5.04.2010

Kwiecień, plecień....

Stał się cud i skończył się remont. Znowu za oknem mam Wrocław, a nie rusztowania i zabezpieczenia. Panowie okazali się być porządnymi budowlańcami i sprzątnęli po sobie balkon. Umyli także okna…..
Wśród moich pozytywnie zakręconych koleżanek, zapanowała moda na tzw. damę. Wyszyła ją Jola, Dana i Ela. Mnie także rączki swędziały, ale przeglądając Osinkę trafiłam bardzo interesujący wzorek:). Oczywiście kobietka o bardzo ponętnych kształtach została zrobiona i podarowana PM-owi. Teraz dłubię następną. Obie otrzymają wdzięczne imię Petronela, bo czyż kobieta z takim imieniem, nie powinna tak wyglądać? Petronela jest duża – ma 6 cm. Zrobiona została z Kai, szydełkiem 1,1.

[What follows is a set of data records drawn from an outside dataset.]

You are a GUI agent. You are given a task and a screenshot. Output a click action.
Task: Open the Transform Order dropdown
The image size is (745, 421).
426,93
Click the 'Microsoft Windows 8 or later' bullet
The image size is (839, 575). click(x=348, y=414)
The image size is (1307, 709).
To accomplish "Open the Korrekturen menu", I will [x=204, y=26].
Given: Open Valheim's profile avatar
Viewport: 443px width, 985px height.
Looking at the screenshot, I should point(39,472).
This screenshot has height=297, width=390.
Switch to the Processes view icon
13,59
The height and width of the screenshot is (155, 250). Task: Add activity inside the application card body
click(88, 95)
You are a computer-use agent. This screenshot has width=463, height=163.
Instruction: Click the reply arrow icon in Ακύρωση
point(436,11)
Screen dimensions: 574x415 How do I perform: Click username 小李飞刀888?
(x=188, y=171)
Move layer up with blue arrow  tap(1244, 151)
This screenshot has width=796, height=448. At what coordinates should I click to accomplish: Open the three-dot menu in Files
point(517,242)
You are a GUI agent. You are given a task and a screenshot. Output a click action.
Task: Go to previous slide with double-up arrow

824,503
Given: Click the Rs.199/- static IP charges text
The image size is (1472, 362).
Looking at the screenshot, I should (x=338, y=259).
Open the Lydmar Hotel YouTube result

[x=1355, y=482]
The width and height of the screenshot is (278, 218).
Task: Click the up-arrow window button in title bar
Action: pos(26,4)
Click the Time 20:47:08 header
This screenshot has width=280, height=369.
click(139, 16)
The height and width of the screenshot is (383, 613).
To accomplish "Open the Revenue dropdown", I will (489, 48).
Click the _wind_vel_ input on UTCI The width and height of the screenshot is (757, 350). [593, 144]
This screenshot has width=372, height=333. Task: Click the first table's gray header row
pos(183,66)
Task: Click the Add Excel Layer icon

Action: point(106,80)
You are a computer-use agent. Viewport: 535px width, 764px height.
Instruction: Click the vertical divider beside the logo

Od dłuższego czasu Nika domaga się zwierzątka. Trwa to już od paru lat, ale nasza odpowiedź zawsze była jednakowa – "NIE". Teraz dziecko ma już 13 lat i odmawianie jest coraz trudniejsze. Wyraziliśmy zgodę na kota, który ma pojawić się po wakacjach. Póki co Nika dostała kotka miniaturowego (ok. 4 cm bez ogona). Kotek jest grzeczny i nie sprawia kłopotów. Zrobiony został z Kai szydełkiem nr 1,1. Złamałam na nim tylko jedną igłę (pan Mysz pochłonął dwie).

Na koniec trochę o mojej nowej pasji – tkactwie. Przechodziłam niedawno koło Galerii tkackiej…. i zapisałam się na kurs. Byłam na dwóch spotkaniach. Wbiłam w krosno odpowiednią liczbę gwoździ i naciągnęłam osnowę...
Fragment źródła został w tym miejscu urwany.